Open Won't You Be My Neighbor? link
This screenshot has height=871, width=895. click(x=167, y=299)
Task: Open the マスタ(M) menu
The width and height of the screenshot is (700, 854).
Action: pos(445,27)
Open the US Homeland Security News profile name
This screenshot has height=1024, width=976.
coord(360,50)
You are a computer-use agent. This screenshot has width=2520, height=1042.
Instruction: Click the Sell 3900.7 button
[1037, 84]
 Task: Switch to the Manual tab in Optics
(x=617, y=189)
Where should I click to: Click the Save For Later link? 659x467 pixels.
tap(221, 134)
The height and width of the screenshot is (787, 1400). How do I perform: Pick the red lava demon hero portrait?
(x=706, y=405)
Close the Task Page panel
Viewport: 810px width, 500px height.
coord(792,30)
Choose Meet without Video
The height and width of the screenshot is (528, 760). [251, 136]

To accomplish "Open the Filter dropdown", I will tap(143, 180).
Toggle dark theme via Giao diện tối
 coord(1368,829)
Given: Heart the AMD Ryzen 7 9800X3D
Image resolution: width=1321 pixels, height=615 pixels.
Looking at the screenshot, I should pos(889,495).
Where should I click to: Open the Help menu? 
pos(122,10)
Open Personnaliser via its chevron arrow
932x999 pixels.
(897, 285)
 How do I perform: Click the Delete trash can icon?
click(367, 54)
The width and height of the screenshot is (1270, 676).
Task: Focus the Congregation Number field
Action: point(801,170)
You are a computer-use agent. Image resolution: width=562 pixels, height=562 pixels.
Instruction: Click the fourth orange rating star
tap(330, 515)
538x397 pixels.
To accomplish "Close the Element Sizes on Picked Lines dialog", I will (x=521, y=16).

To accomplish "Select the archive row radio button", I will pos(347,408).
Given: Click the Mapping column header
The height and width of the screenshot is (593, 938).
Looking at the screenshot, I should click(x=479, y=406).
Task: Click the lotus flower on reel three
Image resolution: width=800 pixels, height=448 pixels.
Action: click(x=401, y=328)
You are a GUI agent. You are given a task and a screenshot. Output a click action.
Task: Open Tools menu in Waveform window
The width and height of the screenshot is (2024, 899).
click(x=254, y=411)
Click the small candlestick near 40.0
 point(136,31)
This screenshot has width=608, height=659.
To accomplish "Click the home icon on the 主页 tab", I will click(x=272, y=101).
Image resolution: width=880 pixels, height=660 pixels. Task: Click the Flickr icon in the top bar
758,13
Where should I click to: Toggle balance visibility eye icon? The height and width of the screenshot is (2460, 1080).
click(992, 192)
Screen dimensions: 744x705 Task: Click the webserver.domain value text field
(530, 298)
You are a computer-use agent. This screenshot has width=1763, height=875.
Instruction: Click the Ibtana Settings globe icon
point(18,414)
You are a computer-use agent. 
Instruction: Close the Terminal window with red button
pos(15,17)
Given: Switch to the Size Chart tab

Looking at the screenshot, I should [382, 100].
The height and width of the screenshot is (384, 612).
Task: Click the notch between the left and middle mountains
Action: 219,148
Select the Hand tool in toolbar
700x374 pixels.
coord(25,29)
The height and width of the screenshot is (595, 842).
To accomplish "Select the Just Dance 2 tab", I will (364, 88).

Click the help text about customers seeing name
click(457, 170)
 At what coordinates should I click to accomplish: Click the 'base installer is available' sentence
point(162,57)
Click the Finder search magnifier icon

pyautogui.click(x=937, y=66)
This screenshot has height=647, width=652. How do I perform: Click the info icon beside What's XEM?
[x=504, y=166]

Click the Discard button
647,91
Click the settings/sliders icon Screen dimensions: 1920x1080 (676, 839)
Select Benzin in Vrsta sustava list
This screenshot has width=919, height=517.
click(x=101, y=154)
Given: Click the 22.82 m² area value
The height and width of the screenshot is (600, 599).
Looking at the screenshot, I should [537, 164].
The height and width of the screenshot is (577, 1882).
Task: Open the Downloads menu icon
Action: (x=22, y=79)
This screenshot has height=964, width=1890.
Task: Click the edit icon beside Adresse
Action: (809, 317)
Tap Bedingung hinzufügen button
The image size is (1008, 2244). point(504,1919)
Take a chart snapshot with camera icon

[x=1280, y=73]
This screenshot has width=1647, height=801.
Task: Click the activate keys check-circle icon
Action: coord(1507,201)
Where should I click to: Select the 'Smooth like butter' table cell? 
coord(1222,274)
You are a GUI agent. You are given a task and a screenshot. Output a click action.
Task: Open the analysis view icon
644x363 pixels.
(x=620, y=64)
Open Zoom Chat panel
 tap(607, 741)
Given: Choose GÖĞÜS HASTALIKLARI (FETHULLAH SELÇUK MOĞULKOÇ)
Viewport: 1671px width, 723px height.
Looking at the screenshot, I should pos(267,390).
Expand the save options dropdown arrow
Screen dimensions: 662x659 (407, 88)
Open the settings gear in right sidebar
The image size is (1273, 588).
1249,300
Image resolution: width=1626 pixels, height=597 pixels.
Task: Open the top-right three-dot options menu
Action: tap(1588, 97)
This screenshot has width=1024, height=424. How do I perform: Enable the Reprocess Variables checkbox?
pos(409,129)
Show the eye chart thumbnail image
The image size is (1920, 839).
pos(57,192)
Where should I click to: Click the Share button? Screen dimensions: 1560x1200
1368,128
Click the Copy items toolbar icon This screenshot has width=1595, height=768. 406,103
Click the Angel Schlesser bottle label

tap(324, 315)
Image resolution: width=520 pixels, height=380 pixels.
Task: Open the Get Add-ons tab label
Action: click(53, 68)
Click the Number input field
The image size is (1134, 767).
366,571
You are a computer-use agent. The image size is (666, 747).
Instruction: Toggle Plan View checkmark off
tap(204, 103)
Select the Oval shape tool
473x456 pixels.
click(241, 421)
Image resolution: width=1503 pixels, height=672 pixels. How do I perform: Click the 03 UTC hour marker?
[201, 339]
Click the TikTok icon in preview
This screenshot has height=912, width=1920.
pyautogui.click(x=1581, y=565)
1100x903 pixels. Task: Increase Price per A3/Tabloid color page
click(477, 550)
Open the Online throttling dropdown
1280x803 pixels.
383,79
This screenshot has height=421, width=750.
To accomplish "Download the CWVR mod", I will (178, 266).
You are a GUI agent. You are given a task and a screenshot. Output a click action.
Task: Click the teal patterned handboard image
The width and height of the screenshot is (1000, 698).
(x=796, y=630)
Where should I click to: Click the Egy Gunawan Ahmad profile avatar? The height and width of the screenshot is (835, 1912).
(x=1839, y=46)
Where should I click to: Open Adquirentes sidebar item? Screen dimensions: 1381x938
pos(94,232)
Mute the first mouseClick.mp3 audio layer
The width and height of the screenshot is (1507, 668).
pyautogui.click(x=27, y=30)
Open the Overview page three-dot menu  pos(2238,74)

Work item: Using the exact wording, transcribe all the records above.

Output for this exercise:
Open Won't You Be My Neighbor? link
This screenshot has height=871, width=895. click(x=167, y=299)
Task: Open the マスタ(M) menu
The width and height of the screenshot is (700, 854).
Action: pos(445,27)
Open the US Homeland Security News profile name
This screenshot has height=1024, width=976.
coord(360,50)
You are a computer-use agent. This screenshot has width=2520, height=1042.
Instruction: Click the Sell 3900.7 button
[1037, 84]
 Task: Switch to the Manual tab in Optics
(x=617, y=189)
Where should I click to: Click the Save For Later link? 659x467 pixels.
tap(221, 134)
The height and width of the screenshot is (787, 1400). How do I perform: Pick the red lava demon hero portrait?
(x=706, y=405)
Close the Task Page panel
Viewport: 810px width, 500px height.
coord(792,30)
Choose Meet without Video
The height and width of the screenshot is (528, 760). [251, 136]

To accomplish "Open the Filter dropdown", I will tap(143, 180).
Toggle dark theme via Giao diện tối
 coord(1368,829)
Given: Heart the AMD Ryzen 7 9800X3D
Image resolution: width=1321 pixels, height=615 pixels.
Looking at the screenshot, I should pos(889,495).
Where should I click to: Open the Help menu? 
pos(122,10)
Open Personnaliser via its chevron arrow
932x999 pixels.
(897, 285)
 How do I perform: Click the Delete trash can icon?
click(367, 54)
The width and height of the screenshot is (1270, 676).
Task: Focus the Congregation Number field
Action: point(801,170)
You are a computer-use agent. Image resolution: width=562 pixels, height=562 pixels.
Instruction: Click the fourth orange rating star
tap(330, 515)
538x397 pixels.
To accomplish "Close the Element Sizes on Picked Lines dialog", I will (x=521, y=16).

To accomplish "Select the archive row radio button", I will pos(347,408).
Given: Click the Mapping column header
The height and width of the screenshot is (593, 938).
Looking at the screenshot, I should click(x=479, y=406).
Task: Click the lotus flower on reel three
Image resolution: width=800 pixels, height=448 pixels.
Action: click(x=401, y=328)
You are a GUI agent. You are given a task and a screenshot. Output a click action.
Task: Open Tools menu in Waveform window
The width and height of the screenshot is (2024, 899).
click(x=254, y=411)
Click the small candlestick near 40.0
 point(136,31)
This screenshot has width=608, height=659.
To accomplish "Click the home icon on the 主页 tab", I will click(x=272, y=101).
Image resolution: width=880 pixels, height=660 pixels. Task: Click the Flickr icon in the top bar
758,13
Where should I click to: Toggle balance visibility eye icon? The height and width of the screenshot is (2460, 1080).
click(992, 192)
Screen dimensions: 744x705 Task: Click the webserver.domain value text field
(530, 298)
You are a computer-use agent. This screenshot has width=1763, height=875.
Instruction: Click the Ibtana Settings globe icon
point(18,414)
You are a computer-use agent. 
Instruction: Close the Terminal window with red button
pos(15,17)
Given: Switch to the Size Chart tab

Looking at the screenshot, I should [382, 100].
The height and width of the screenshot is (384, 612).
Task: Click the notch between the left and middle mountains
Action: 219,148
Select the Hand tool in toolbar
700x374 pixels.
coord(25,29)
The height and width of the screenshot is (595, 842).
To accomplish "Select the Just Dance 2 tab", I will (364, 88).

Click the help text about customers seeing name
click(457, 170)
 At what coordinates should I click to accomplish: Click the 'base installer is available' sentence
point(162,57)
Click the Finder search magnifier icon

pyautogui.click(x=937, y=66)
This screenshot has height=647, width=652. How do I perform: Click the info icon beside What's XEM?
[x=504, y=166]

Click the Discard button
647,91
Click the settings/sliders icon Screen dimensions: 1920x1080 (676, 839)
Select Benzin in Vrsta sustava list
This screenshot has width=919, height=517.
click(x=101, y=154)
Given: Click the 22.82 m² area value
The height and width of the screenshot is (600, 599).
Looking at the screenshot, I should [537, 164].
The height and width of the screenshot is (577, 1882).
Task: Open the Downloads menu icon
Action: (x=22, y=79)
This screenshot has height=964, width=1890.
Task: Click the edit icon beside Adresse
Action: (809, 317)
Tap Bedingung hinzufügen button
The image size is (1008, 2244). point(504,1919)
Take a chart snapshot with camera icon

[x=1280, y=73]
This screenshot has width=1647, height=801.
Task: Click the activate keys check-circle icon
Action: coord(1507,201)
Where should I click to: Select the 'Smooth like butter' table cell? 
coord(1222,274)
You are a GUI agent. You are given a task and a screenshot. Output a click action.
Task: Open the analysis view icon
644x363 pixels.
(x=620, y=64)
Open Zoom Chat panel
 tap(607, 741)
Given: Choose GÖĞÜS HASTALIKLARI (FETHULLAH SELÇUK MOĞULKOÇ)
Viewport: 1671px width, 723px height.
Looking at the screenshot, I should pos(267,390).
Expand the save options dropdown arrow
Screen dimensions: 662x659 (407, 88)
Open the settings gear in right sidebar
The image size is (1273, 588).
1249,300
Image resolution: width=1626 pixels, height=597 pixels.
Task: Open the top-right three-dot options menu
Action: tap(1588, 97)
This screenshot has width=1024, height=424. How do I perform: Enable the Reprocess Variables checkbox?
pos(409,129)
Show the eye chart thumbnail image
The image size is (1920, 839).
pos(57,192)
Where should I click to: Click the Share button? Screen dimensions: 1560x1200
1368,128
Click the Copy items toolbar icon This screenshot has width=1595, height=768. 406,103
Click the Angel Schlesser bottle label

tap(324, 315)
Image resolution: width=520 pixels, height=380 pixels.
Task: Open the Get Add-ons tab label
Action: click(53, 68)
Click the Number input field
The image size is (1134, 767).
366,571
You are a computer-use agent. The image size is (666, 747).
Instruction: Toggle Plan View checkmark off
tap(204, 103)
Select the Oval shape tool
473x456 pixels.
click(241, 421)
Image resolution: width=1503 pixels, height=672 pixels. How do I perform: Click the 03 UTC hour marker?
[201, 339]
Click the TikTok icon in preview
This screenshot has height=912, width=1920.
pyautogui.click(x=1581, y=565)
1100x903 pixels. Task: Increase Price per A3/Tabloid color page
click(477, 550)
Open the Online throttling dropdown
1280x803 pixels.
383,79
This screenshot has height=421, width=750.
To accomplish "Download the CWVR mod", I will (178, 266).
You are a GUI agent. You are given a task and a screenshot. Output a click action.
Task: Click the teal patterned handboard image
The width and height of the screenshot is (1000, 698).
(x=796, y=630)
Where should I click to: Click the Egy Gunawan Ahmad profile avatar? The height and width of the screenshot is (835, 1912).
(x=1839, y=46)
Where should I click to: Open Adquirentes sidebar item? Screen dimensions: 1381x938
pos(94,232)
Mute the first mouseClick.mp3 audio layer
The width and height of the screenshot is (1507, 668).
pyautogui.click(x=27, y=30)
Open the Overview page three-dot menu  pos(2238,74)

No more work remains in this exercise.